INFORMATION SHOWN:

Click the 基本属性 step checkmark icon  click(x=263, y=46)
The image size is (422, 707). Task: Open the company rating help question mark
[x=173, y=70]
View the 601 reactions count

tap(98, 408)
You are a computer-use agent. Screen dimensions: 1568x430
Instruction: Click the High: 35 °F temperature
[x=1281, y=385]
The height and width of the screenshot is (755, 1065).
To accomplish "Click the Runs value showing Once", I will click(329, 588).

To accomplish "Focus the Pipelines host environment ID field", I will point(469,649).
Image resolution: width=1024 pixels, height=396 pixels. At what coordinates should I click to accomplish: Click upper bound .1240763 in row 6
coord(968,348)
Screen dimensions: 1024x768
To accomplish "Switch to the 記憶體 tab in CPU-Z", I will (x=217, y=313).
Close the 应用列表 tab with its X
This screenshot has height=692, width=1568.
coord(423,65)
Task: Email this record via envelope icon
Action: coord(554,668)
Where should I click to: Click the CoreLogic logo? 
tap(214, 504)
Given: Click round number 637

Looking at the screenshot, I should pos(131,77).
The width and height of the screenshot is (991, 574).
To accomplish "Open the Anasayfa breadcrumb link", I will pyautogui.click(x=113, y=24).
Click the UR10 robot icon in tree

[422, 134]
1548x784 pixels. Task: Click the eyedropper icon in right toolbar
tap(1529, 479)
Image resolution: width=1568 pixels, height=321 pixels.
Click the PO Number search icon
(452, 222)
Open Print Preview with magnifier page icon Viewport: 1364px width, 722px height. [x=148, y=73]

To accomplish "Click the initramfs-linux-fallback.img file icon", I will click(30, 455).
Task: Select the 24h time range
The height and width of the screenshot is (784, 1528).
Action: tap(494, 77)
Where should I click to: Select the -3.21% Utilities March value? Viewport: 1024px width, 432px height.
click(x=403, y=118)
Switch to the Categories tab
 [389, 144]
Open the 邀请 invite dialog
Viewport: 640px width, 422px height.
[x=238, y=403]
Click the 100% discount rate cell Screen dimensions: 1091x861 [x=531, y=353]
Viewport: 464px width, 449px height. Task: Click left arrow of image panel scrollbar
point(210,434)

WORK INSTRUCTION: For this exercise, restate each of the entries without any deviation.

YOUR RESPONSE:
Click the 基本属性 step checkmark icon  click(x=263, y=46)
The image size is (422, 707). Task: Open the company rating help question mark
[x=173, y=70]
View the 601 reactions count

tap(98, 408)
You are a computer-use agent. Screen dimensions: 1568x430
Instruction: Click the High: 35 °F temperature
[x=1281, y=385]
The height and width of the screenshot is (755, 1065).
To accomplish "Click the Runs value showing Once", I will click(329, 588).

To accomplish "Focus the Pipelines host environment ID field", I will point(469,649).
Image resolution: width=1024 pixels, height=396 pixels. At what coordinates should I click to accomplish: Click upper bound .1240763 in row 6
coord(968,348)
Screen dimensions: 1024x768
To accomplish "Switch to the 記憶體 tab in CPU-Z", I will (x=217, y=313).
Close the 应用列表 tab with its X
This screenshot has height=692, width=1568.
coord(423,65)
Task: Email this record via envelope icon
Action: coord(554,668)
Where should I click to: Click the CoreLogic logo? 
tap(214, 504)
Given: Click round number 637

Looking at the screenshot, I should pos(131,77).
The width and height of the screenshot is (991, 574).
To accomplish "Open the Anasayfa breadcrumb link", I will pyautogui.click(x=113, y=24).
Click the UR10 robot icon in tree

[422, 134]
1548x784 pixels. Task: Click the eyedropper icon in right toolbar
tap(1529, 479)
Image resolution: width=1568 pixels, height=321 pixels.
Click the PO Number search icon
(452, 222)
Open Print Preview with magnifier page icon Viewport: 1364px width, 722px height. [x=148, y=73]

To accomplish "Click the initramfs-linux-fallback.img file icon", I will click(30, 455).
Task: Select the 24h time range
The height and width of the screenshot is (784, 1528).
Action: tap(494, 77)
Where should I click to: Select the -3.21% Utilities March value? Viewport: 1024px width, 432px height.
click(x=403, y=118)
Switch to the Categories tab
 [389, 144]
Open the 邀请 invite dialog
Viewport: 640px width, 422px height.
[x=238, y=403]
Click the 100% discount rate cell Screen dimensions: 1091x861 [x=531, y=353]
Viewport: 464px width, 449px height. Task: Click left arrow of image panel scrollbar
point(210,434)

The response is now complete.